== Input data ==

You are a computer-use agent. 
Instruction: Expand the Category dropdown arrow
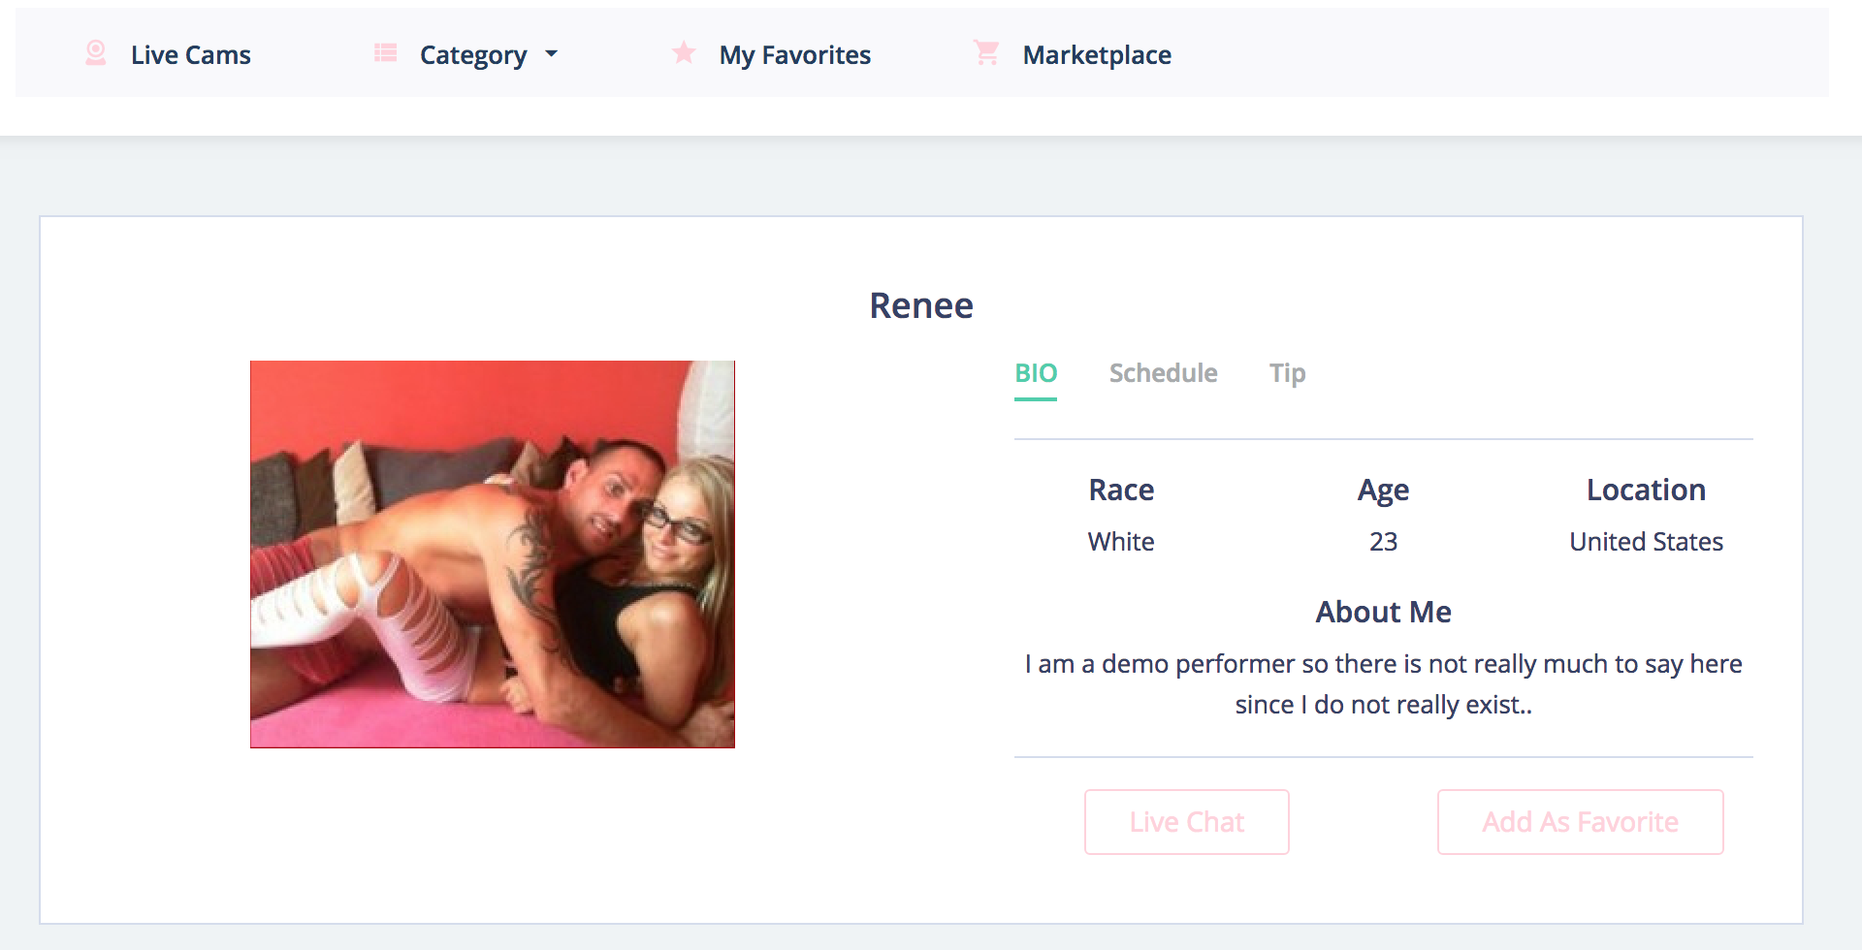coord(552,54)
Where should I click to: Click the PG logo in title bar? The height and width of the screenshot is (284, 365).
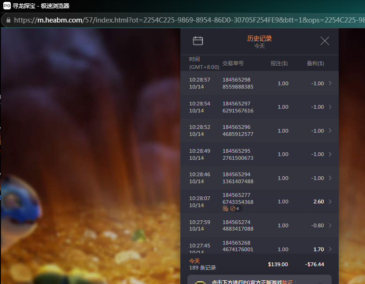pos(7,6)
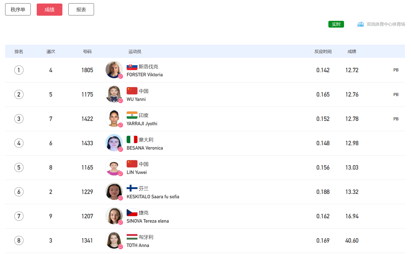Open WU Yanni athlete name link
The height and width of the screenshot is (254, 411).
click(136, 99)
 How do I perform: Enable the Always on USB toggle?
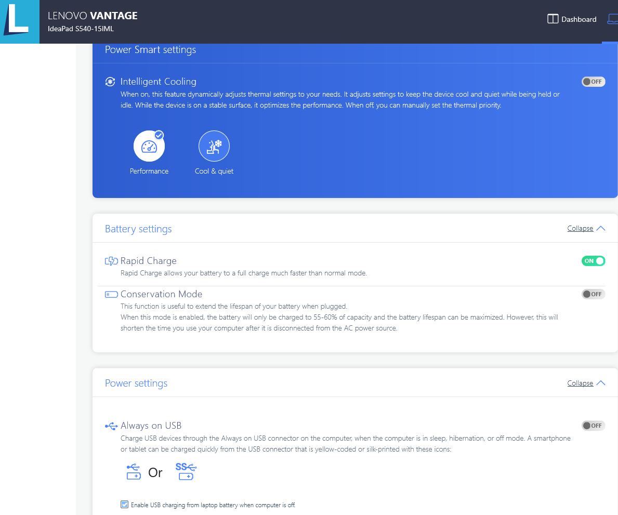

===

What is needed is every record above printed exactly, with no pictures.

You are a computer-use agent. 
Instruction: Expand the Category dropdown arrow
coord(552,54)
Where should I click to: Click the PG logo in title bar? The height and width of the screenshot is (284, 365).
pos(7,6)
Open WU Yanni athlete name link
The height and width of the screenshot is (254, 411).
click(136, 99)
 How do I perform: Enable the Always on USB toggle?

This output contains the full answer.